When combining isotype–specific HDAC inhibitors, he noted that HDAC6 and Sirtuin–1 inhibition produced additive beneficial effects on increased Treg function in vivo, using a homeostatic proliferation assay. In this assay, T cells and Tregs are injected into immunodeficient mice lacking their own T cells and B cells. The injected T effector cells will proliferate in the lymphopenic environment while being suppressed by the Treg injected at the same time. Mice treated with a combination of HDAC6 and Sirtuin–1 inhibitors exhibited most T effector cells suppression — more than either HDAC inhibitor alone. Therefore, combining HDAC6 and Sirtuin–1 targeting maybe a suitable strategy to promote Treg function, achieving better immunosuppression with less toxicity.
Of note, it is possible to control Foxp3+ Treg function in just the opposite way, through essentially the same mechanism.

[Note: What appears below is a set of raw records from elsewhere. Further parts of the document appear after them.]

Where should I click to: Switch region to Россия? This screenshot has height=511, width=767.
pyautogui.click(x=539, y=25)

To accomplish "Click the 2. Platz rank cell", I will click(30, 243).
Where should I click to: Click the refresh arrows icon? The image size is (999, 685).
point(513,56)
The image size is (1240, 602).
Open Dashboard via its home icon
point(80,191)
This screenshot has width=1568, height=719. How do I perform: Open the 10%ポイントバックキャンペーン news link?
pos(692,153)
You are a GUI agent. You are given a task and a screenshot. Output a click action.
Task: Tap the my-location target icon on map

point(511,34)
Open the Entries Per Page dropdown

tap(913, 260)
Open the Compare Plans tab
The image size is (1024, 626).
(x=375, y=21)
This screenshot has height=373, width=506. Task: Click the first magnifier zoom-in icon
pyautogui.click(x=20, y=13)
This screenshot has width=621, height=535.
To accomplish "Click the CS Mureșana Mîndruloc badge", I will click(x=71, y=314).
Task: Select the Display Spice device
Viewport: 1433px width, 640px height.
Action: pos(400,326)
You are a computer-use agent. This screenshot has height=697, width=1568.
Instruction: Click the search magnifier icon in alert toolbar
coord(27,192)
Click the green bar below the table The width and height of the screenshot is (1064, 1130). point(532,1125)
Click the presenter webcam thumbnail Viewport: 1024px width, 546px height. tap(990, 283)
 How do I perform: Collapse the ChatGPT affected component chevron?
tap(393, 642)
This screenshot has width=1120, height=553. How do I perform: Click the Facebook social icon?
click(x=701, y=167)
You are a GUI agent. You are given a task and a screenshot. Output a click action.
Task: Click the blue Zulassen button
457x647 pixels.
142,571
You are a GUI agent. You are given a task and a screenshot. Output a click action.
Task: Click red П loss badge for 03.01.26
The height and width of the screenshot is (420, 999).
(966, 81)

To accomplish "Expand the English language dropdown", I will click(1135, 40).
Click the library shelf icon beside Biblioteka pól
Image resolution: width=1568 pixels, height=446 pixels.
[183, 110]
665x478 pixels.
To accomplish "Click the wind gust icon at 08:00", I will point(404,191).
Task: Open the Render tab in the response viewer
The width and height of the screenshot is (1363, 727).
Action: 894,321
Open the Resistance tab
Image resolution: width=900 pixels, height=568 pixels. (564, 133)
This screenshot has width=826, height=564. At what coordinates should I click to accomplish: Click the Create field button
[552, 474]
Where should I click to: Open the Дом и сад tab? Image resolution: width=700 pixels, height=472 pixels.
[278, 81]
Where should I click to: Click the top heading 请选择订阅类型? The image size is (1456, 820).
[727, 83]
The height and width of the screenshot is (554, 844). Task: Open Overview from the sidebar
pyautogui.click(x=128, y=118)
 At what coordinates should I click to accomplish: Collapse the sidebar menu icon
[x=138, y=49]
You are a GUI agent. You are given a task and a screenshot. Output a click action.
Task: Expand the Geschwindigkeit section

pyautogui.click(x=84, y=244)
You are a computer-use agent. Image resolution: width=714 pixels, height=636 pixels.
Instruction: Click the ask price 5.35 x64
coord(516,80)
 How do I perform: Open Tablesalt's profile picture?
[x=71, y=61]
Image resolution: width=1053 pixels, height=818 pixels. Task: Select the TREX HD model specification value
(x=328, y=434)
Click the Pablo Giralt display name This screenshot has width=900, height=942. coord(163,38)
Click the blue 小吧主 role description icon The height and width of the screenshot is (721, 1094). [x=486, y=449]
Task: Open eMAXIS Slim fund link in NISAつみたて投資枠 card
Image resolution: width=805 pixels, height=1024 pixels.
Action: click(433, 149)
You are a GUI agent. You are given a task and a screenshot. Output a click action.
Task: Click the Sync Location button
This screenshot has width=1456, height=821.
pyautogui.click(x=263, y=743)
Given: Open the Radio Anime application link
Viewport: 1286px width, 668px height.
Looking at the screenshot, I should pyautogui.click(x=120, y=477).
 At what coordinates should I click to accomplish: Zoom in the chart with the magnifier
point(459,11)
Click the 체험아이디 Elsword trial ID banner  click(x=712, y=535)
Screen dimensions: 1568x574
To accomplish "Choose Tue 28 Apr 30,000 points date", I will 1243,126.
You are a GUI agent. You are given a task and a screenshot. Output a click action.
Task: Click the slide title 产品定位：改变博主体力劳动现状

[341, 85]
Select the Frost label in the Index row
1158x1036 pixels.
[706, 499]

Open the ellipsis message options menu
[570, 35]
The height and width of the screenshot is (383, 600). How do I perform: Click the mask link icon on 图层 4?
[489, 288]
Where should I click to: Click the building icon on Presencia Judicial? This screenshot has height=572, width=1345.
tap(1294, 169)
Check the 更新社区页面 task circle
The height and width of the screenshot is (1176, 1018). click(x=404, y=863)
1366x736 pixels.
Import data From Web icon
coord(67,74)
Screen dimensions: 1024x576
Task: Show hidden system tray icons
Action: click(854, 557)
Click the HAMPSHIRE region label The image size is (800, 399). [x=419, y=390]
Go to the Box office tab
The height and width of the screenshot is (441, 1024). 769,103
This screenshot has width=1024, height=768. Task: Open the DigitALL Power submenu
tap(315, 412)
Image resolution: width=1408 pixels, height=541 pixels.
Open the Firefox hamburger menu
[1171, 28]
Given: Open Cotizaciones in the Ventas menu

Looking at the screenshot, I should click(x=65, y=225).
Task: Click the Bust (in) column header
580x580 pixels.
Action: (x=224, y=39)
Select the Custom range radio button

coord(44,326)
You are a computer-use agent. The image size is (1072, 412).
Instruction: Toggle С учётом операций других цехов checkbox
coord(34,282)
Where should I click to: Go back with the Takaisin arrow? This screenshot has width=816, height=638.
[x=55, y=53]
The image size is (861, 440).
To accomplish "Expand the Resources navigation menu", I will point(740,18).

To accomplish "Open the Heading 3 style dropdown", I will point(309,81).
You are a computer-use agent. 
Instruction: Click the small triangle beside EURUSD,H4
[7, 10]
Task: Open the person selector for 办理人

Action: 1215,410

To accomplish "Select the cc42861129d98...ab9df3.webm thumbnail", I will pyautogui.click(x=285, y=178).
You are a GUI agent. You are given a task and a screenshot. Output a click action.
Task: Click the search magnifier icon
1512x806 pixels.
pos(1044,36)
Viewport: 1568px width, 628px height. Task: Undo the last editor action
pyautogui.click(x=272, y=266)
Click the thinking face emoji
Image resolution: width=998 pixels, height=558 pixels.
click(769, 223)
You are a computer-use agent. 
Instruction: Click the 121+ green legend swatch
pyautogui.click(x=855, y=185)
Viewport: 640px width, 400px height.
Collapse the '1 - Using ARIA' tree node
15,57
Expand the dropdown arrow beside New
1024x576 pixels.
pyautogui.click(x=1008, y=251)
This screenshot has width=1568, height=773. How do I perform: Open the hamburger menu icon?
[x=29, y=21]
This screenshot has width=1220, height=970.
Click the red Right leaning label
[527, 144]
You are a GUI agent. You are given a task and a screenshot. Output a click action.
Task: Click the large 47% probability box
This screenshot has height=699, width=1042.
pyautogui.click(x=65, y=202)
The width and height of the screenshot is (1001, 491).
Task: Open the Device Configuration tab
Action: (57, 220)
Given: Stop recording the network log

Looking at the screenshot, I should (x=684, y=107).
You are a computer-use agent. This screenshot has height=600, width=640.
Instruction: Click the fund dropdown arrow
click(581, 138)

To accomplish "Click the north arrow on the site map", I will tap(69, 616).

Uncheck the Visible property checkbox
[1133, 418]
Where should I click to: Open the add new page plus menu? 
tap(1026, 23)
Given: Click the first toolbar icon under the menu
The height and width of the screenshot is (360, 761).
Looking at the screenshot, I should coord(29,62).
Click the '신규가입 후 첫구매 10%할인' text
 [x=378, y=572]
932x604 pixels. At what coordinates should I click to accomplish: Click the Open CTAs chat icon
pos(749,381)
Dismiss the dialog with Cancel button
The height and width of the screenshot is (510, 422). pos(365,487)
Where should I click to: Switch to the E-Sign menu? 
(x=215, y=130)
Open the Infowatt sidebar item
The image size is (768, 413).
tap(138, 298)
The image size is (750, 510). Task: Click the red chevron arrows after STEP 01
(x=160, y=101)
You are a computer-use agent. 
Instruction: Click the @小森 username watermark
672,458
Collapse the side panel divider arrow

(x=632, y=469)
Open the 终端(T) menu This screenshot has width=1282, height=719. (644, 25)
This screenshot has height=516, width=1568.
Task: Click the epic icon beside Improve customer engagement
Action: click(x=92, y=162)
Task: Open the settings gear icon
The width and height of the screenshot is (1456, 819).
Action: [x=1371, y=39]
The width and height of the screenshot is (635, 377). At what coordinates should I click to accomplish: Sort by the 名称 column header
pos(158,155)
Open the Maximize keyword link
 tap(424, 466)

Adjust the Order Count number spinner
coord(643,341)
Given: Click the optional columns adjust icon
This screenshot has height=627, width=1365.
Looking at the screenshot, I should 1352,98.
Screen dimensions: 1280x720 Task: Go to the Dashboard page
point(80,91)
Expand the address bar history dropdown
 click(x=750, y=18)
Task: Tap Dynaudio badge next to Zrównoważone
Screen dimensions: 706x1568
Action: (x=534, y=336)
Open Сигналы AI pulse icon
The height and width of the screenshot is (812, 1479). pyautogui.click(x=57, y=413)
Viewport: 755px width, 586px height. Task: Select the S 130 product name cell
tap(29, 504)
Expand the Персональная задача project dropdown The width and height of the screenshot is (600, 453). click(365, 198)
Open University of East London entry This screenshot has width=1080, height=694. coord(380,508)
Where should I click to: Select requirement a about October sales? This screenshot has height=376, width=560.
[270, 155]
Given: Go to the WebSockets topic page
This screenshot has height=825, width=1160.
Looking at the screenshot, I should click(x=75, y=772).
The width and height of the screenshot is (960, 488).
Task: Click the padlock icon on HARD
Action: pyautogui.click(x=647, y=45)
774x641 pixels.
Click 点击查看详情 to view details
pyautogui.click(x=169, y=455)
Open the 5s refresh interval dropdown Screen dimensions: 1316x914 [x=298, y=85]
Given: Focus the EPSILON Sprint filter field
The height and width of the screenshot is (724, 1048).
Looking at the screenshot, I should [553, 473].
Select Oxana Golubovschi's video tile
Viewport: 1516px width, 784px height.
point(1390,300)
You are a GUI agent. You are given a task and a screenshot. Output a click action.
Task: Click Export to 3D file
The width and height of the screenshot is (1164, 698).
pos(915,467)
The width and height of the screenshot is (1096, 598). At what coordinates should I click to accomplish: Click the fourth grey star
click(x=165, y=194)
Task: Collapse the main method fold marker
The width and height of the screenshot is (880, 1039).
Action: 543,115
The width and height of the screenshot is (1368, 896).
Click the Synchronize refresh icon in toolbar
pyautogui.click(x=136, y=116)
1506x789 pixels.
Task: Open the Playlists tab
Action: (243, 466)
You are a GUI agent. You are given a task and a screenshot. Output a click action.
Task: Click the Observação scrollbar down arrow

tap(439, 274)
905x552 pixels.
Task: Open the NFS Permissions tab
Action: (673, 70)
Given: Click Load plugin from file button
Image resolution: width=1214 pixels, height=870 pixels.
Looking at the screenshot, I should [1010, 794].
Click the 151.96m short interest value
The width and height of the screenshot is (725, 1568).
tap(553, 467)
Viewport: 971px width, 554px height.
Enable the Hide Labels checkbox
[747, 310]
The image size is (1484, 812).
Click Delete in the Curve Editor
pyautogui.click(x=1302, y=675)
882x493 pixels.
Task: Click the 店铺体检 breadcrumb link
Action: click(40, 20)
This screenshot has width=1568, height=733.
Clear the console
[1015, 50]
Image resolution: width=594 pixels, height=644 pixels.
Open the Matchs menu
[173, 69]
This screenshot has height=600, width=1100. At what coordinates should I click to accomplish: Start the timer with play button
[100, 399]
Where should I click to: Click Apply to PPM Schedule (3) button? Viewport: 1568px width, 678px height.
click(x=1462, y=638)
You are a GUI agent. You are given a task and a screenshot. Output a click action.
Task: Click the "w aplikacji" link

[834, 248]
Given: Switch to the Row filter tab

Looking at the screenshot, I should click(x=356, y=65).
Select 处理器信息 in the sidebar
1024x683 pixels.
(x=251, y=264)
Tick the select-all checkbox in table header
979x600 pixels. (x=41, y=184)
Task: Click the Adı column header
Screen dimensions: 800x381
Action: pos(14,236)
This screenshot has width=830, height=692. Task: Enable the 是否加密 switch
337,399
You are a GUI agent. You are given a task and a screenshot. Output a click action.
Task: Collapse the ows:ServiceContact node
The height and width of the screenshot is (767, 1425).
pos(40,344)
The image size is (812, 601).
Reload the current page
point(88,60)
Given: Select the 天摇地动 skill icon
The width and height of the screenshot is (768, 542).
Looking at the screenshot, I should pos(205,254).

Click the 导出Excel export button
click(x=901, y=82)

A recent study by the Hancock laboratory found that inhibiting a key antagonist of HDACs — the histone acetyl transferase p300, which acetylates Foxp3 — can weaken Tregs without causing substantial autoimmunity. Weakening Tregs is an important novel therapeutic concept in cancer immunotherapy.
Histone deacetylases 6 and 9 and sirtuin-1 control Foxp3+ regulatory T cell function through shared and isoform-specific mechanisms. Beier UH, Wang L, Han R, Akimova T, Liu Y, Hancock WW. Sci Signal. 2012;5(229):ra45.
Inhibition of p300 impairs Foxp3+ T regulatory cell function and promotes antitumor immunity. Liu Y, Wang L, Predina J, Han R, Beier UH, Wang LC, Kapoor V, Bhatti TR, Akimova T, Singhal S, Brindle PK, Cole PA, Albelda SM, Hancock WW. Nat Med. 2013;19(9):1173-1177.